Data items
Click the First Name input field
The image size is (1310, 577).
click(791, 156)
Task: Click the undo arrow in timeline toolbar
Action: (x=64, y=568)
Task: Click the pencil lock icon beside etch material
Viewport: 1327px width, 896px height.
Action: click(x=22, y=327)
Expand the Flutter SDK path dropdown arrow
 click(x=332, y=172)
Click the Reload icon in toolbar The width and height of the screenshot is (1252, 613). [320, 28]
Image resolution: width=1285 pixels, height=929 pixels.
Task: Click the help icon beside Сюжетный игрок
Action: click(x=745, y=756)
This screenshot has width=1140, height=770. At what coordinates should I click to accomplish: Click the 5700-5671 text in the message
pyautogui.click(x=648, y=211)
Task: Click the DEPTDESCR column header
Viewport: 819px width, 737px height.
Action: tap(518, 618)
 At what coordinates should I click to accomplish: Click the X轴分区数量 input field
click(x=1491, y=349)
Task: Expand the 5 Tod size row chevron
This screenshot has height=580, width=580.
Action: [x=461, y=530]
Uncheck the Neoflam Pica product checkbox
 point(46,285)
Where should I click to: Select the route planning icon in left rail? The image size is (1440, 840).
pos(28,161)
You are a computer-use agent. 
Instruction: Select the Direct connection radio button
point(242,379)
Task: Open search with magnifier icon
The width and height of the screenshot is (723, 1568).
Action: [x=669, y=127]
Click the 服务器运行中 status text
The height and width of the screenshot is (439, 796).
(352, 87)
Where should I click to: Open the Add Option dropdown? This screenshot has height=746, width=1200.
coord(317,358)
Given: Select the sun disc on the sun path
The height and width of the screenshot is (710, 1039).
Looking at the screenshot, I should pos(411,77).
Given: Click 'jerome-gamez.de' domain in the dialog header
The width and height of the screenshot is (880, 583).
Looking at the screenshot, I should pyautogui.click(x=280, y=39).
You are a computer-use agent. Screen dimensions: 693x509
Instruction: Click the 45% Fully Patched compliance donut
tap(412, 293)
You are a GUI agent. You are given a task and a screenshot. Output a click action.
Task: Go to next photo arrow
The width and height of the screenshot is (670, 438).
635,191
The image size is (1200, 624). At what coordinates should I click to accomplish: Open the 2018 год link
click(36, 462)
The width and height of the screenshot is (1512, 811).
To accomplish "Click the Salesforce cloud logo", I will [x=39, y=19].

■ **Task description**
Print exactly the lines of the records from the one containing "The width and height of the screenshot is (880, 583)." through the end, and nothing besides them.

■ **Exercise solution**
The width and height of the screenshot is (880, 583).
Looking at the screenshot, I should pyautogui.click(x=280, y=39).
You are a computer-use agent. Screen dimensions: 693x509
Instruction: Click the 45% Fully Patched compliance donut
tap(412, 293)
You are a GUI agent. You are given a task and a screenshot. Output a click action.
Task: Go to next photo arrow
The width and height of the screenshot is (670, 438).
635,191
The image size is (1200, 624). At what coordinates should I click to accomplish: Open the 2018 год link
click(36, 462)
The width and height of the screenshot is (1512, 811).
To accomplish "Click the Salesforce cloud logo", I will [x=39, y=19].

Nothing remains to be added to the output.